I'm not an expert here, so I invite correction.
https://news.ycombinator.com/item?id=46216274 - 4 comments, 6 days ago
https://news.ycombinator.com/item?id=46203508 - 1 comment, 7 days ago
https://news.ycombinator.com/item?id=46198874 - 2 comments, 8 days ago
I'm curious what a proof would look like compared to my RSpec unit tests and what the actual implementation would look like.
A proof establishes that your code works correctly on all paths, inputs, etc.
You could still have written the model wrong, you could still have not accounted for something important in your constraints. But at least it will give you a definite answer to “Does this model do what you say it does?”.
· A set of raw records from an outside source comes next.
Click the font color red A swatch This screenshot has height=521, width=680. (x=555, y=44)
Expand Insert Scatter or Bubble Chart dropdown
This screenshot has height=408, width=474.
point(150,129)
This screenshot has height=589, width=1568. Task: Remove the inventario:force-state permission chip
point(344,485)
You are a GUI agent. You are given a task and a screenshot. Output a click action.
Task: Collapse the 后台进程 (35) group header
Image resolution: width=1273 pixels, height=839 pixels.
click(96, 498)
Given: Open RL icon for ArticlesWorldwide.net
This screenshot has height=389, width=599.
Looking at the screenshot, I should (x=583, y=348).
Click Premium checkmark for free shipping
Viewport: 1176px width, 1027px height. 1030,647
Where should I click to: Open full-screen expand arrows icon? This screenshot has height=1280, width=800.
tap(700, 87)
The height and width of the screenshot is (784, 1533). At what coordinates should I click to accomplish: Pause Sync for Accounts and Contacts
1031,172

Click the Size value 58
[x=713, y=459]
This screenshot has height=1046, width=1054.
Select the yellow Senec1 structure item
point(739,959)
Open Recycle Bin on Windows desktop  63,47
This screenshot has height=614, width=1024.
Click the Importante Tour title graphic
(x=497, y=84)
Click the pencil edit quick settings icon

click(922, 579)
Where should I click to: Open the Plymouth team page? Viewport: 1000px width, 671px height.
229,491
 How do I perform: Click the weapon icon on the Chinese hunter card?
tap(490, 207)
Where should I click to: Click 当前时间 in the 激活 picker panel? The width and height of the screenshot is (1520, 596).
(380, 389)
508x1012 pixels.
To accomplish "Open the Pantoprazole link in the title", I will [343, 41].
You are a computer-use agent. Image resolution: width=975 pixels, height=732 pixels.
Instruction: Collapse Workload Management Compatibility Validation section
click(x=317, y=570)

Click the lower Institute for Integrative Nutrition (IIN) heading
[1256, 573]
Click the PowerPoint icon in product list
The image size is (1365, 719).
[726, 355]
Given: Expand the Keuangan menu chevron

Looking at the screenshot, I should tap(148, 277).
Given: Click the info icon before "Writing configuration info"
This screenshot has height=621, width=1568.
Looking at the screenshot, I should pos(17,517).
Then there are cases when an exhaustive search of the entire state space is not possible and best you can do is a stochastic search within it and hope that “Given a random sampling of all possible inputs, this model has respected the constraints for T amount of time, we can say with 99.99999998% certainty that the model follows the constraints”.
OK.
"Reading and writing such formal specifications still requires expertise and careful thought."
So the promise here is that bosses in IT organisations will in the future have expertise and prioritise careful thought, or allow their subordinates to have and practice these characteristics.
Would be great news if that'll be the case.
In pre-silicon verification, formal has been used successfully for decades, but is not a replacement for simulation based verification.
The future of verification (for hardware and software) is to eliminate verification all together, by synthesizing intent into correct code and tests.
-- https//www.verifai.ai
Much better to have AI write deterministic test suites for your project.
AI can help write test code and suggest edge cases, but it shouldn’t be trusted to decide whether behavior is correct.
When software is hard to test, that’s usually a sign the design is too tightly coupled or full of side effects, or that the architecture is unnecessarily complicated. Not that the testing tools are bad.